- **Passage**
--------------------
Module Inheritance and Patching
The APIs defined here let you create modules which derive from other
modules, by defining a module-level __bases__ attribute which lists
the modules you wish to inherit from. For example:
from peak.api import *
import BaseModule1, BaseModule2
__bases__ = BaseModule1, BaseModule2
class MyClass:
...
binding.setupModule()
The setupModule() call will convert the calling module, BaseModule1,
and BaseModule2 into specially altered bytecode objects and execute
them (in "method-resolution order") rewriting the calling module's
dictionary in the process. The result is rather like normal class
inheritance, except that classes (even nested classes) are merged by name,
and metaclass constraints are inherited. So an inheriting module need
not list all the classes from its base module in order to change them
by altering a base class in that module.
Note: All the modules listed in __bases__ must either call
setupModule() themselves, or be located in an on-disk .py, .pyc, or
.pyo file. This is because PEAK cannot otherwise get access to
their bytecode in a way that is compatible with the many "import hook"
systems that exist for Python. (E.g. running bytecode from zip files or
frozen into an executable, etc.) So if you are using such a code
distribution technique, you must ensure that the base modules call
setupModule(), even if they do not have a __bases__ setting or use
any other PEAK code.
Function Rebinding
All functions inherited via "module inheritance" using setupModule()
(including those which are instance or class methods) have their
globals rebound to point to the inheriting module. This means that if
a function or method references a global in the base module you're
inheriting from, you can override that global in the inheriting module,
without having to recode the function that referenced it. (This is
especially useful for super() calls, which usually use global
references to class names!)
In addition to rebinding general globals, functions which reference
the global name __proceed__ are also specially rebound so that
__proceed__ is the previous definition of that function, if any, in
the inheritance list. (It is None if there is no previous
definition.) This allows you to do the rough equivalent of a super()
call (or AspectJ "around advice") without having to explicitly import
the old version of a function. Note that __proceed__ is always
either a function or None, so you must include self as a parameter
when calling it from a method definition.
Pickling Instances of Nested Classes and the __name__ Attribute
One more bonus of using setupModule() is that instances of nested
classes defined in modules using setupModule() will be pickleable.
Ordinarily, nested class instances aren't pickleable because Python
doesn't know how to find them, using only someClass.__name__ and
someClass.__module__.
--------------------
- **Data block**
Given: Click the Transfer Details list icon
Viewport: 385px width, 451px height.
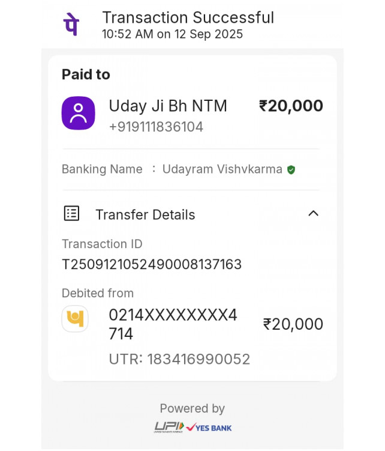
--------------------
- **Problem description**
In the module inheritance passage, please state what __proceed__ is when a function has no previous definition in the inheritance list.

- **Expected output**
It is None.